Japanese Utility Model Publication (A) No. 2-112430 describes to prevent a gum solution from flowing back to the pair of conveyor rollers by a plate desensitizing apparatus characterized by making a slant angle of the pair of gum solution coating rollers further larger in the plate feed direction than the slant angle of the pair of conveyor rollers set right before them.

Further, in the past, when developing a lithographic printing plate precursor, the problem arose of a considerable amount of the protective gum solution remaining on the plate surface at the rear end part of the coated printing plate precursor after passing through the gum solution coating apparatus.
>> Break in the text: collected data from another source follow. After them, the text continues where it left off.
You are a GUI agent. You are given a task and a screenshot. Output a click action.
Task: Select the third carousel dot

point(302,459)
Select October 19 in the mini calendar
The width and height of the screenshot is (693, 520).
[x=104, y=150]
This residual gum solution sometimes was not sufficiently dried at the drying step and caused stacked printing plates to stick together (blocking) when storing printing plate precursors stacked up after the drying step.

Japanese Patent Publication (A) No. 7-244371 describes to eliminate the protective gum solution remaining at the rear end part of a printing plate by a lithographic printing plate platemaking apparatus which uses as the material of the coating surfaces of the protective gum solution coating rolls at the protective gum solution processing part a hydrophilic material with a porosity of 70% or more so as to absorb the excess gum solution. However, with this apparatus, causing the gum solution to be absorbed requires control of the pressure of the coating rolls. Further, it is necessary to squeeze out the protective gum solution which the coating rolls have absorbed after the end of the work so as to restore the gum solution absorption ability.

SUMMARY OF THE INVENTION

This present invention provides a protective gum solution coating apparatus which coats a developed lithographic printing plate precursor with a protective gum solution while conveying it by rolls and an automatic plate processor including such a coating apparatus wherein, without using special surface-treated protective gum solution coating rolls, no residual gum solution is caused on the plate surface of the rear end part of the printing plate on which the protective gum solution is coated and therefore a simple protective gum solution coating apparatus is provided.
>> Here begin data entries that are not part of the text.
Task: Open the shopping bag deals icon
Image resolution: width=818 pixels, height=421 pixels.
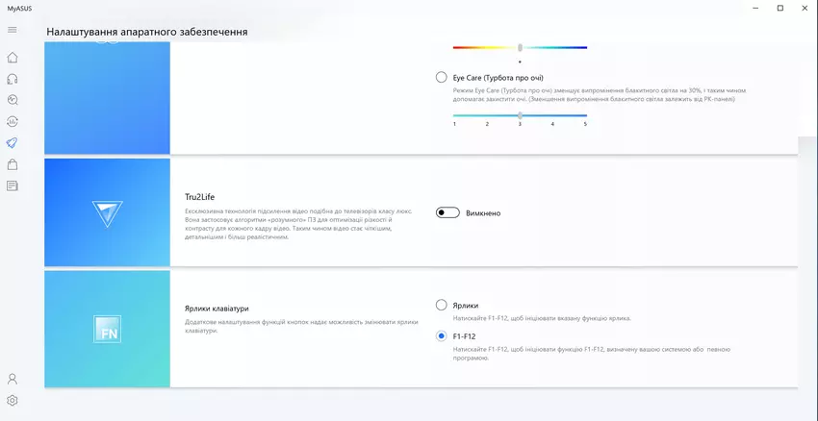Action: (13, 164)
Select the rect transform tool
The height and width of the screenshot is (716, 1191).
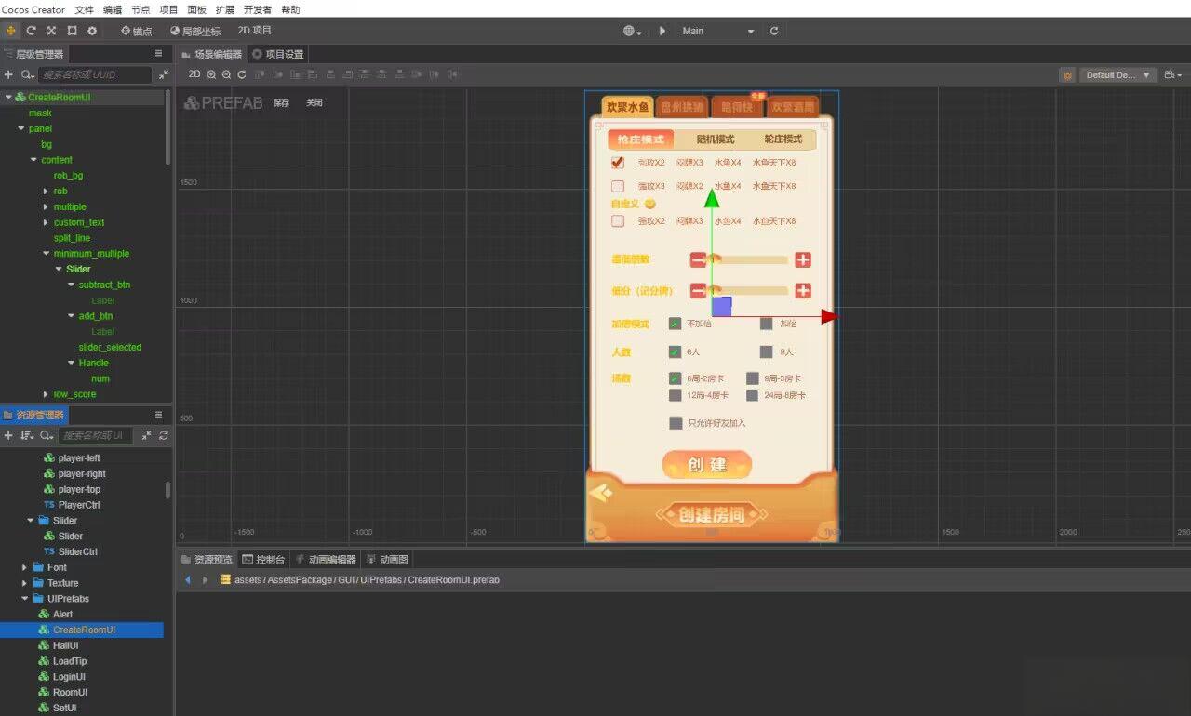[72, 31]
As a result of in-depth studies to solve the above problem, the inventors discovered that by changing the position and diameter of the upper roller in a pair of downstream side rollers (pair of gum rollers) of a gum section of a protective gum solution coating apparatus for coating a protective gum solution, unexpectedly no residual gum solution is formed on the plate surface at the rear end part of the printing plate precursor, and thereby completed the present invention.

That is, the present invention provides a protective gum solution coating apparatus for coating a protective gum solution on a lithographic printing plate precursor comprising a pair of upstream side rollers in a gum section, a pair of downstream side rollers in the gum section, and a protective gum solution feeding device, wherein, in a plane orthogonal to the axes of the rollers,

when a contact point between a common tangent of a lower roller of said pair of upstream side rollers and a lower roller of said pair of downstream side rollers and the lower roller of said pair of downstream side rollers is CP,

an upper roller of said pair of downstream side rollers inclines to a direction opposite to a direction where the lithographic printing plate precursor progresses so that an angle “a” between a line which links the centers of the lower roller and the upper roller of said pair of downstream side rollers and a line which links the center of the lower roller of said pair of downstream side rollers and said contact point CP becomes 0<a≦5 degrees.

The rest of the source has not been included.